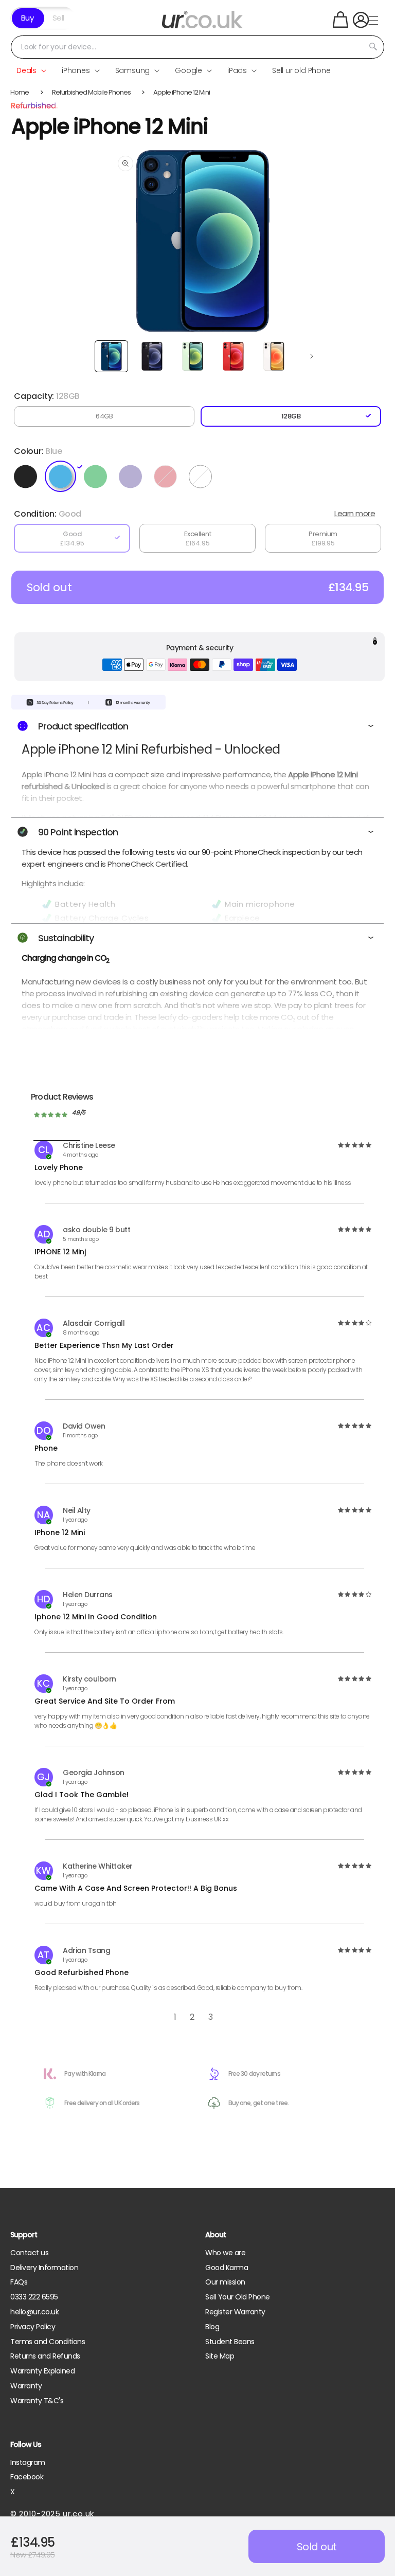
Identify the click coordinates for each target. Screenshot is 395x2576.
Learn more (354, 513)
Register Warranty (235, 2312)
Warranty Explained (42, 2371)
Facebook (26, 2477)
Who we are (225, 2253)
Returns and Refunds (45, 2356)
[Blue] (63, 476)
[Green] (98, 476)
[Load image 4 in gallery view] (233, 356)
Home (19, 92)
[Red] (168, 476)
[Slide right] (311, 356)
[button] (340, 19)
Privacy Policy (32, 2327)
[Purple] (133, 476)
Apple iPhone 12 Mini (181, 92)
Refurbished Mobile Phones (91, 92)
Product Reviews (62, 1097)
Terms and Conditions (47, 2341)
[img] (354, 1145)
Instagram (27, 2462)
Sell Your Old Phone (237, 2297)
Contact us (29, 2253)
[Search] (373, 46)
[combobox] (197, 47)
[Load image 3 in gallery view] (192, 356)
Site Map (219, 2356)
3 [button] (210, 2017)
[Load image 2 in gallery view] (152, 356)
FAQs (18, 2282)
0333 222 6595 (34, 2297)
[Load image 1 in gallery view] (111, 356)
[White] (203, 476)
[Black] (28, 476)
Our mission (225, 2282)
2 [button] (192, 2017)
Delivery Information (44, 2267)
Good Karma (226, 2267)
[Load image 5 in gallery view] (274, 356)
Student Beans (230, 2341)
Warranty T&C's (36, 2401)
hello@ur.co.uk (34, 2312)
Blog (212, 2327)
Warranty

Problem statement: A reply should hold exactly the lines from the one containing "Delivery Information (44, 2267)" through the end of the data above, nothing more.

Task solution:
Delivery Information (44, 2267)
Good Karma (226, 2267)
[Load image 5 in gallery view] (274, 356)
Student Beans (230, 2341)
Warranty T&C's (36, 2401)
hello@ur.co.uk (34, 2312)
Blog (212, 2327)
Warranty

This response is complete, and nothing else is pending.